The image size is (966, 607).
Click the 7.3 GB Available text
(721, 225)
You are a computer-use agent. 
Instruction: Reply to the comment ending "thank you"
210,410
#####
> _What needs to be done_:
Transcribe every record verbatim.

> _Solution to this task_:
The image size is (966, 607).
Click the 7.3 GB Available text
(721, 225)
You are a computer-use agent. 
Instruction: Reply to the comment ending "thank you"
210,410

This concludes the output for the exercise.